#191 Perry Como singt Jimi Hendrix

Donnerstag, 10. August 2023

Vergangene Woche machte mich Chris indirekt darauf aufmerksam, dass ich ja das Badsha als neuen Riptide-Nachbarn noch gar nicht besuchte: Als ich aus dem Riptide kam und den Heimweg einschlug, hatte ich die Gelegenheit, ihm und seinem Begleiter einen guten Appetit zu wünschen, denn sie erhielten gerade ihr bestelltes Essen. Da ich heute etwas später im Magniviertel unterwegs bin als sonst, ist das Badsha bereits gerade so geöffnet und ich trete ein. Noch ist drinnen ausreichend Platz, Inhaber Baljinder und ich setzen uns an einen der freien Tische des verwinkelten Restaurants mit für europäische Blicke landestypischer Dekoration und er berichtet mir aus der Geschichte seines Restaurants.
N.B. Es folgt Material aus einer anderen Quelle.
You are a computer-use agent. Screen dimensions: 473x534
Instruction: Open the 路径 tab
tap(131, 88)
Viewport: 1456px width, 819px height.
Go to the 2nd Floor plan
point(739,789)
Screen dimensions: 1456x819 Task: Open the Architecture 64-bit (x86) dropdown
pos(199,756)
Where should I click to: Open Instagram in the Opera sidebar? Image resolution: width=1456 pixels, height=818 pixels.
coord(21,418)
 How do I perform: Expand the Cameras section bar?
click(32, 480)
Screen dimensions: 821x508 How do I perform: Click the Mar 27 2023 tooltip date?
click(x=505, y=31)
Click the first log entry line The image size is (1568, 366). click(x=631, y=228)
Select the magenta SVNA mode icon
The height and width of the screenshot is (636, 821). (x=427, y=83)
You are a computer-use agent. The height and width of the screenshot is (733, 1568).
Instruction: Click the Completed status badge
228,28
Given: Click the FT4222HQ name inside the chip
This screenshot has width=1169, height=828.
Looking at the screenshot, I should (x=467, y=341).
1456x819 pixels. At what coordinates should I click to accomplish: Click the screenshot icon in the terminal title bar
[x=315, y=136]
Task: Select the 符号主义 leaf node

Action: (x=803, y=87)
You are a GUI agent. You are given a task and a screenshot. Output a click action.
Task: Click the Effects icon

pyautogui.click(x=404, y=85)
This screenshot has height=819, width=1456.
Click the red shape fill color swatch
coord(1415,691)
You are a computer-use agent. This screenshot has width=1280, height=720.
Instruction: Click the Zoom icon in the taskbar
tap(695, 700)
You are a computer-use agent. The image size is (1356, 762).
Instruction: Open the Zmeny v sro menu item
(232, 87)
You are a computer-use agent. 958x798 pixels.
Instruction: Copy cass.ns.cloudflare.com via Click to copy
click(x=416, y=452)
„Am 3. Januar 2008“ eröffnete Baljinder das Badsha, erzählt er. Kurz darauf war ich ein, zwei Mal auch dort essen und jedes Mal begeistert, ich kann mir nicht ausmalen, warum es dabei blieb. Schon immer residierte das Restaurant im Magniviertel, für Baljinder ist dies die beste Adresse der Stadt, weil das Viertel bei den Braunschweigern so beliebt ist: „Sie sagen, das ist okay, die alte Stadt, die deutschen Leute kennen es sehr gut.“ Zu Beginn hatte das Badshar indes mit Schwierigkeiten zu kämpfen, „es lief nicht richtig“ und steigerte sich nur langsam. „Jetzt haben wir zu 99 Prozent Stammgäste“, freut sich der Inhaber. Er habe sich selbst Druck gemacht: „Wer herkommt, soll wiederkommen, wir versuchen, alle Gäste glücklich zu machen.“ Sein Erfolgsrezept veränderte er dabei nicht: „Es ist alles gleich geblieben, das Personal auch, immer der gleiche Geschmack, wir haben die Gewürze nie geändert.“

Für das Badsha ein Zugewinn ist die Freigabe dreier vormaliger Parkplätze als Außensitzfläche direkt vor der Tür, sagt Baljinder: „Das bringt was.“ Zuvor war die Zahl der Sitzplätze draußen arg begrenzt und somit kaum etwas los, wenn mal die Sonne herauskam. „Jetzt ist es gut besucht“, freut sich Baljinder, denn der Zuwachs an Tischen fängt den Andrang auf. „Sonst mussten wir Gäste zurückschicken“, sagt er, doch in diesem Sommer könne das Badscha-Team sie endlich alle draußen bewirten, und in der Tat, der Außenbereich ist umfangreich ausgestaltet und gut besetzt.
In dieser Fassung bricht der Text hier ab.